First, convert the initial rotational frequency $f_0$ to initial angular velocity $\omega_0$. The final angular velocity is $\omega_f = 0$.

$$\omega_0 = 2\pi f_0 = 2\pi(1500 \text{ r/s}) = 3000\pi \text{ rad/s}$$

[Q1] Use the rotational kinematic equation for constant angular acceleration $\alpha$.
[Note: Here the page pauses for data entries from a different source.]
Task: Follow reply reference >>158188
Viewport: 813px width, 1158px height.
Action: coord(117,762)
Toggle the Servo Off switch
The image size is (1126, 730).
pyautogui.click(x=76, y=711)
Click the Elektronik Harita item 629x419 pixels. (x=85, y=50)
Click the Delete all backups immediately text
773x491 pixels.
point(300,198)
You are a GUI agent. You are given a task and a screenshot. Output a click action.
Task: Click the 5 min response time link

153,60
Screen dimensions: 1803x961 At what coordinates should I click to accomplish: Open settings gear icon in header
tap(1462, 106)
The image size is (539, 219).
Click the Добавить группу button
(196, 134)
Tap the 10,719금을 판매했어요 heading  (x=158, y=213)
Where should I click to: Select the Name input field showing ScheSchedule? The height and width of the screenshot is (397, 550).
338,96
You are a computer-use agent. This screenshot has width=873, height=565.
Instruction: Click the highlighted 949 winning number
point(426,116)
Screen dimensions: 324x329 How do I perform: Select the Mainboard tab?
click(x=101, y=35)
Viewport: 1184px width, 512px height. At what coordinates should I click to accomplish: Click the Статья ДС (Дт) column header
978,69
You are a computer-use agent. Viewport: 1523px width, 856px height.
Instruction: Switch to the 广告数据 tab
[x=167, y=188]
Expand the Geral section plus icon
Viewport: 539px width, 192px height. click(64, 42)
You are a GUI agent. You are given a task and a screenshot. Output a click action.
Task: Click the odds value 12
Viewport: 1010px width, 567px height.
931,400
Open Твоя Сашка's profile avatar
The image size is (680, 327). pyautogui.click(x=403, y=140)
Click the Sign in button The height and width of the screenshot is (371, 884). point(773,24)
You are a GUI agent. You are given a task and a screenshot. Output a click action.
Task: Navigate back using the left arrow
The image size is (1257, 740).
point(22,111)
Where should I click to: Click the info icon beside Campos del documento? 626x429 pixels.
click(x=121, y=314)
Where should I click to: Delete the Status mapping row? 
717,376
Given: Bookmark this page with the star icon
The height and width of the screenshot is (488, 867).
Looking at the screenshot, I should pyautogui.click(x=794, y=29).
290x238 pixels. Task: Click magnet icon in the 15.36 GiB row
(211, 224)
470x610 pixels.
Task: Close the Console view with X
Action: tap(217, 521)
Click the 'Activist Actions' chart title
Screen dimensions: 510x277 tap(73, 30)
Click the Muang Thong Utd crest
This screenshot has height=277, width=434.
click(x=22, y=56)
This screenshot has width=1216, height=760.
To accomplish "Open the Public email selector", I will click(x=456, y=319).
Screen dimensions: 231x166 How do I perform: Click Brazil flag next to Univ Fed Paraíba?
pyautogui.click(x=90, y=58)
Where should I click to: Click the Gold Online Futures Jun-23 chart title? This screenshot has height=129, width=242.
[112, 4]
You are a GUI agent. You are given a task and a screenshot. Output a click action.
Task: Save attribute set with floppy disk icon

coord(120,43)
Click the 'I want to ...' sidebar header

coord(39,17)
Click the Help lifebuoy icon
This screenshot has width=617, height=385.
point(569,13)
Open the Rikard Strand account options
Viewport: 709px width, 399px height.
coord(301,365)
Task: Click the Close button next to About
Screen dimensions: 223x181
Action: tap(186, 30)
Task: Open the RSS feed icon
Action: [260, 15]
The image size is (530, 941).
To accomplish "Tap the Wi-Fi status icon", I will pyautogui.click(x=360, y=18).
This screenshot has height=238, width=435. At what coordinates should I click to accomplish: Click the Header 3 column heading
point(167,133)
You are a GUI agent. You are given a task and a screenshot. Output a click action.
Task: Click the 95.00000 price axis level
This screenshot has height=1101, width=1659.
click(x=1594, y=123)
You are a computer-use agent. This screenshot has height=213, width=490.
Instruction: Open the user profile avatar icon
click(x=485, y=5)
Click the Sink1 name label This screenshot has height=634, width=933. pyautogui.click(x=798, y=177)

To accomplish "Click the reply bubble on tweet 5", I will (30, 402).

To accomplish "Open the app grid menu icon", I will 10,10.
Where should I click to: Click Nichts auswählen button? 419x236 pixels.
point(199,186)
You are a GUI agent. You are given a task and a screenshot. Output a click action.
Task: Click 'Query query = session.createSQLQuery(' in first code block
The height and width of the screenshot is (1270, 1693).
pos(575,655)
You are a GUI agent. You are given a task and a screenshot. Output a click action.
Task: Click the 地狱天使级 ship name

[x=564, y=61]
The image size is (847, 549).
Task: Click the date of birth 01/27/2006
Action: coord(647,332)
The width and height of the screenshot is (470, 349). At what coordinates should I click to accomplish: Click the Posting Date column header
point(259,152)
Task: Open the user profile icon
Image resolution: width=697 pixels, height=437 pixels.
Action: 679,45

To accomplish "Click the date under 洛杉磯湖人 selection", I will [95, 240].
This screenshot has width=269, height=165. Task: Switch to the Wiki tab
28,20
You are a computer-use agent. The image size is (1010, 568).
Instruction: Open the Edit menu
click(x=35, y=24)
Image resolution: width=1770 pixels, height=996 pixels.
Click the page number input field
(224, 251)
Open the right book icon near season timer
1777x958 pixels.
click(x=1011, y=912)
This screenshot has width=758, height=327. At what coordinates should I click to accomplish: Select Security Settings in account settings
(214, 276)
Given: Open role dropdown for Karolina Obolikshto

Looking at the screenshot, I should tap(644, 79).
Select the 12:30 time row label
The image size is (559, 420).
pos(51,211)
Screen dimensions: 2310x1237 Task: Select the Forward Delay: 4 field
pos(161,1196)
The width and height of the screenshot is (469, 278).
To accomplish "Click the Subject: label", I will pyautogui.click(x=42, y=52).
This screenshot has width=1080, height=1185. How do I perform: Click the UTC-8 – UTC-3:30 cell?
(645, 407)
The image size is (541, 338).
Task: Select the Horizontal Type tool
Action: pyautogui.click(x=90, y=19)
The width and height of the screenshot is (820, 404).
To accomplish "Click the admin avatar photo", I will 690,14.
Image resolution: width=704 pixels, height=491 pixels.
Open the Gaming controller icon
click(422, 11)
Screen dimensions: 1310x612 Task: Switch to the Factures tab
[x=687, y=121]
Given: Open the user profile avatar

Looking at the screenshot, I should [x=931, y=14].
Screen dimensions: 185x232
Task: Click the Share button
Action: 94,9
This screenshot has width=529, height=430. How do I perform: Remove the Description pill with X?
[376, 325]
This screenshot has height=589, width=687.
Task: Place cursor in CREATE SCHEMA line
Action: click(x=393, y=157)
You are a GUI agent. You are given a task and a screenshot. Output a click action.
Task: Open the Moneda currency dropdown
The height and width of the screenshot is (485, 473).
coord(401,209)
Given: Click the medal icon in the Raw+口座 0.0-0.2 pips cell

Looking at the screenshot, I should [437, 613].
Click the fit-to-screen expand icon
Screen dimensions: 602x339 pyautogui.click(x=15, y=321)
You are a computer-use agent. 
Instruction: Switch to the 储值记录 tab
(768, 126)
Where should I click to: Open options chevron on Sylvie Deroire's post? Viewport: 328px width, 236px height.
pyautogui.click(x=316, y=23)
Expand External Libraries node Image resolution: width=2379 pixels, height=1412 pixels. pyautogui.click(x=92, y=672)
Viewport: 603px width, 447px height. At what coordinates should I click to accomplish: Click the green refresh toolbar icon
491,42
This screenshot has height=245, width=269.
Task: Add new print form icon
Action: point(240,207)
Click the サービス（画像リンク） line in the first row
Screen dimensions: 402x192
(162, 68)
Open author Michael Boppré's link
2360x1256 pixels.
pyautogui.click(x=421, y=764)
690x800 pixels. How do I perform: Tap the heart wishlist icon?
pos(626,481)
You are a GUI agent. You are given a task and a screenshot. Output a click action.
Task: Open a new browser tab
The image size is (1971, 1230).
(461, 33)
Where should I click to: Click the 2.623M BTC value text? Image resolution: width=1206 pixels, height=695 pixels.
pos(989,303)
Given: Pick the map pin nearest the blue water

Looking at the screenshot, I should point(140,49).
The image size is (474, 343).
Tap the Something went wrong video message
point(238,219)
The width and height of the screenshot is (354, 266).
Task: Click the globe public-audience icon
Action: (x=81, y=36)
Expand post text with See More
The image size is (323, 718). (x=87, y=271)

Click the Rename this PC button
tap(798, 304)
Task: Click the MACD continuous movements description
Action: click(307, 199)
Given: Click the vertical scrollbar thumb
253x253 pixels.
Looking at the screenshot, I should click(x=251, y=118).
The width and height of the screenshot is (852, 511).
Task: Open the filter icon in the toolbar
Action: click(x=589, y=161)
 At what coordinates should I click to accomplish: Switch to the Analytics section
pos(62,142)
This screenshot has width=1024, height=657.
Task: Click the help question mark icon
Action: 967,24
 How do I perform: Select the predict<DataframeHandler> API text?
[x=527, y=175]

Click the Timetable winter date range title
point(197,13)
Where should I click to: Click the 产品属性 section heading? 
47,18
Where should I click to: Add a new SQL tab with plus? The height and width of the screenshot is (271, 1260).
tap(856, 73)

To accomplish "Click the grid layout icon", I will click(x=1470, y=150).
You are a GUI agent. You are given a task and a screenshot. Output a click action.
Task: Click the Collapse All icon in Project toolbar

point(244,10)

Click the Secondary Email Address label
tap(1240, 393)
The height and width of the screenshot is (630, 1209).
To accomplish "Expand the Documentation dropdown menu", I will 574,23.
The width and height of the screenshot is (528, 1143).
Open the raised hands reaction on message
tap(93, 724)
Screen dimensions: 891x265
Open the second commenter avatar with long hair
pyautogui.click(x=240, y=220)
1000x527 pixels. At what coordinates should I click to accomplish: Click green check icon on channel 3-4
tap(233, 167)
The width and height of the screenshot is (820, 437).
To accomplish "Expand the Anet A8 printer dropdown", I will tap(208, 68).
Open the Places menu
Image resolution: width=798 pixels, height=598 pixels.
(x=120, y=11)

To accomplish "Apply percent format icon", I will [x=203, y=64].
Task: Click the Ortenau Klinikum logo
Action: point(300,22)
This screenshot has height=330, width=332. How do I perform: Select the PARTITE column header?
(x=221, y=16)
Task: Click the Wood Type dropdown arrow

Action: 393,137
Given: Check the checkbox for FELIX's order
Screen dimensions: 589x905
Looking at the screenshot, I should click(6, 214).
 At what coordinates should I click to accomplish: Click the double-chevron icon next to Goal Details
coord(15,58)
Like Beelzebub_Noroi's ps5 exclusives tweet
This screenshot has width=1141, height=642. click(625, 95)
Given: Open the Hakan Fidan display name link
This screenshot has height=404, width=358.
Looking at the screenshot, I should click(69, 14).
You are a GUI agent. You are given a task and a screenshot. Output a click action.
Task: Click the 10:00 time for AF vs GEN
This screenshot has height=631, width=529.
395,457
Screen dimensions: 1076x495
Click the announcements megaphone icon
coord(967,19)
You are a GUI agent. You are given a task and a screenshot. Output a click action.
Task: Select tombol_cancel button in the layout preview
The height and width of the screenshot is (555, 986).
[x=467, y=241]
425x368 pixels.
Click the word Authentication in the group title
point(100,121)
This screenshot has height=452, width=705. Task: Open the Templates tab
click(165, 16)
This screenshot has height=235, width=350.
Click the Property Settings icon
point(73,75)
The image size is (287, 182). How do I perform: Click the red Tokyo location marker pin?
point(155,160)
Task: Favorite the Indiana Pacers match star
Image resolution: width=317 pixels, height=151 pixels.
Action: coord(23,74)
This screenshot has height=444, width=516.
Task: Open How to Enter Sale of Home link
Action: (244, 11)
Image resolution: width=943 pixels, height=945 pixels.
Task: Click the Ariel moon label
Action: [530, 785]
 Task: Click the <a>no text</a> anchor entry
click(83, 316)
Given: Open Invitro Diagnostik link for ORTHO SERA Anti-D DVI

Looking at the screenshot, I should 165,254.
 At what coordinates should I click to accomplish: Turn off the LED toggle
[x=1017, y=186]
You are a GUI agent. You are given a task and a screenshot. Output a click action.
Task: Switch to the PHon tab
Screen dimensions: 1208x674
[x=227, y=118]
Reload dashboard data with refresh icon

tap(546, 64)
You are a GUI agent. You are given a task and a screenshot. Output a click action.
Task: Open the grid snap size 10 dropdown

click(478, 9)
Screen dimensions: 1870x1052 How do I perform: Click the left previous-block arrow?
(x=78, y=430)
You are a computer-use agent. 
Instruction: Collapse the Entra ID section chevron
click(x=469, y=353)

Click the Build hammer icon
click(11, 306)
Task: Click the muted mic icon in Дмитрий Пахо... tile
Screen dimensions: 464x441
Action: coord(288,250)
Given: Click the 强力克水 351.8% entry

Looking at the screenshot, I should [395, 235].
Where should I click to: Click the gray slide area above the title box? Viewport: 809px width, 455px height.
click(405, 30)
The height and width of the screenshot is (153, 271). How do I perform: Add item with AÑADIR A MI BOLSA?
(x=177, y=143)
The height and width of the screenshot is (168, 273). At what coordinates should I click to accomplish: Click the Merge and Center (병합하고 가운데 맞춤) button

$$\omega_f = \omega_0 + \alpha t$$ $$\alpha = \frac{\omega_f - \omega_0}{t} = \frac{0 - 3000\pi \text{ rad/s}}{5.0 \text{ s}}$$

[Q2] Find the total angular displacement $\Delta\theta$ and then convert it to the number of revolutions $N$.

$$\Delta\theta = \frac{1}{2}(\omega_0 + \omega_f)t = \frac{1}{2}(3000\pi \text{ rad/s} + 0)(5.0 \text{ s}) = 7500\pi \text{ rad}$$ $$N = \frac{\Delta\theta}{2\pi} = \frac{7500\pi \text{ rad}}{2\pi \text{ rad/rev}}$$

[Q3] Find the angular velocity $\omega_1$ at time $t_1 = 2.5$ s.

$$\omega_1 = \omega_0 + \alpha t_1 = 3000\pi \text{ rad/s} + (-600\pi \text{ rad/s}^2)(2.5 \text{ s})$$

[Q4] Find the linear velocity $v_1$ on the edge of the flywheel at time $t_1$. The radius is $R = D/2 = 1.00 \text{ m} / 2 = 0.50 \text{ m}$.

$$v_1 = R \omega_1 = (0.50 \text{ m})(1500\pi \text{ rad/s})$$